Define an `IJobParallelFor` like so:

```csharp

public class ManyCalculations : IJobParallelFor

{

  // Execute will be called for each i for the specified amount

  public void Execute(int i)

  {

    // ... do some operation with i here

  }

  // Finish will be called once all operations are completed.

  public void Finish()

  {

    Debug.Log("All done!");

  }

  // BatchSize is a measure of how "complicated" your operations are. Detailed below.

  public int BatchSize => 32;

  // Restrict the number of spawned jobs to decrease memory usage and overhead. Keep this at 0 to use the Scheduler's number of active threads (recommended).

  public int ThreadCount => 0;

}

```

Run your `IJobParallelFor` with this syntax:

```csharp

var job = new ManyCalculations();

var handle = scheduler.Schedule(job, 512); // Execute will be called 512 times

```

However, there are several caveats:

* Don't overuse `IJobParallelFor`. In general, over-parallelization is a bad thing. Only schedule your job in parallel if it is truly iterating a huge amount of times, and make sure to always profile when dealing with multithreaded code.

* You must choose a sane `BatchSize` for the work inside your job. If you have very many small tasks that complete very quickly, a higher batch size will dispatch more indices to each thread at once, minimizing scheduler overhead. On the other hand, if you have complicated (or mixed-complexity) tasks, a smaller batch size will maximize the ability for threads to use work-stealing and thus might complete faster. The only way to know what batch size to use is to profile your code and see what's faster!

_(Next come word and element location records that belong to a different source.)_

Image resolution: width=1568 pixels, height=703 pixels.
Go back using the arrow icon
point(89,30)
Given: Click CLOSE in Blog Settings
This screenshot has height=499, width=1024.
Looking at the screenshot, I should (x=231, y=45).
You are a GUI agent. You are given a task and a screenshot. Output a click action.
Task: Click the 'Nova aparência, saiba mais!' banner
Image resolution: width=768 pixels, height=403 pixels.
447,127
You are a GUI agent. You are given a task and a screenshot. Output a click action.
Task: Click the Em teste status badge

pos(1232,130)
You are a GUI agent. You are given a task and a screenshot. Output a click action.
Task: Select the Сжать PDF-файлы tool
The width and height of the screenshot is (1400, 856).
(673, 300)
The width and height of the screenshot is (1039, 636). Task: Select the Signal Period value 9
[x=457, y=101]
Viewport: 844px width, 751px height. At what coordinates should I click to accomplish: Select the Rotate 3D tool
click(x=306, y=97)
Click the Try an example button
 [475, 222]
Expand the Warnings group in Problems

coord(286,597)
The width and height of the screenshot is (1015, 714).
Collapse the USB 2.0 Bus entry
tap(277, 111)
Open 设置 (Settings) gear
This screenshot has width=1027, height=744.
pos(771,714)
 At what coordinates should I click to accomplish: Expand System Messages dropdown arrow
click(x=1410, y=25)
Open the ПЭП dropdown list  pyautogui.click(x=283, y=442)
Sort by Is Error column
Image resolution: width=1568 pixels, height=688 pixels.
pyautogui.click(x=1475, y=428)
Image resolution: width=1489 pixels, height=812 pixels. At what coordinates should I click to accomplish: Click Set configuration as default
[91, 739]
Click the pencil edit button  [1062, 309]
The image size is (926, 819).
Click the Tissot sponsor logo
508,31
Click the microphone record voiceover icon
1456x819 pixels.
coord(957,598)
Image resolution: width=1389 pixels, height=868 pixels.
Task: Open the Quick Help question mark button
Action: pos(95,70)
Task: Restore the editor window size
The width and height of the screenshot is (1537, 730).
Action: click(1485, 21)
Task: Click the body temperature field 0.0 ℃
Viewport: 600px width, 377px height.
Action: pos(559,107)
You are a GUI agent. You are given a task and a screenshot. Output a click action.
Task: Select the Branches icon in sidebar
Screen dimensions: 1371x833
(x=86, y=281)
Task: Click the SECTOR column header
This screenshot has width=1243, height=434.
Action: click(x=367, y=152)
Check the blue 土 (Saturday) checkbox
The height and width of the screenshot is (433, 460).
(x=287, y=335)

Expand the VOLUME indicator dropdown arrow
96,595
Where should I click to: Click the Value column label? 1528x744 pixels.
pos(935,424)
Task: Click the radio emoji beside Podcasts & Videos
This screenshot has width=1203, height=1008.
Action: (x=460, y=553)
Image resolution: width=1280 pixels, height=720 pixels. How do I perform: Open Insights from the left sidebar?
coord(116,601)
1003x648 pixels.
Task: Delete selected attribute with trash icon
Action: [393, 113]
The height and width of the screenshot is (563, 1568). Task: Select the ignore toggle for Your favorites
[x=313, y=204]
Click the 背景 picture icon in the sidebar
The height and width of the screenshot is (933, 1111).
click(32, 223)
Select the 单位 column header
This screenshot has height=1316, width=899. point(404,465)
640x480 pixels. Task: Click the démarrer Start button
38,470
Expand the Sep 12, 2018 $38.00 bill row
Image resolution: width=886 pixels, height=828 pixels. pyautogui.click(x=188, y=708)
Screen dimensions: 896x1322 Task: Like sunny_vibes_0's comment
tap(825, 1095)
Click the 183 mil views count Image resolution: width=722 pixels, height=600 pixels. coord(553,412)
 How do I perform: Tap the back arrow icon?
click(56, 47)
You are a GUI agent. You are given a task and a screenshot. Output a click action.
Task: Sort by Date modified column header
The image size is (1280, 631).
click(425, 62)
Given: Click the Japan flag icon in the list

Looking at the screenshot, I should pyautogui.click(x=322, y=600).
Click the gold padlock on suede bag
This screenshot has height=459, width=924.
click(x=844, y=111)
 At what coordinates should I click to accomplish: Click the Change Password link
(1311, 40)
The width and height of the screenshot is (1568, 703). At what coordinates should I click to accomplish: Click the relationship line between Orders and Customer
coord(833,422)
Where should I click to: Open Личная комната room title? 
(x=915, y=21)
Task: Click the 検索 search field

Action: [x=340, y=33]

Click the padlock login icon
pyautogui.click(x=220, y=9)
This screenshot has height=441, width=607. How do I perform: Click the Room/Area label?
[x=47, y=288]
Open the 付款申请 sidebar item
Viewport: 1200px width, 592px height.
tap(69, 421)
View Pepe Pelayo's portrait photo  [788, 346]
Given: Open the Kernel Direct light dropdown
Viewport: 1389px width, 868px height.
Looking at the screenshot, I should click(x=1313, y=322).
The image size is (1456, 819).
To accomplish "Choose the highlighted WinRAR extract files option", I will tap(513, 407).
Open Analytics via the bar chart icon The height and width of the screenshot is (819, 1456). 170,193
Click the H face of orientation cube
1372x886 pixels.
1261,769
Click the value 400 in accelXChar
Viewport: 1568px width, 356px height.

* Scheduling just a single `IJobParallelFor` actually schedules `ThreadCount` jobs on the backend, decreasing the jobs pool. If you make a lot of these, the amount of jobs in play could quickly increase. For example, on a 16-core CPU, with default settings, spawning 8 `IJobParallelFor` would spawn 128 jobs on the backend. The scheduler can certainly handle it, but you'll probably want to keep an eye on `MaxExpectedCurrentJobs` if you want to keep the scheduler truly zero-allocation.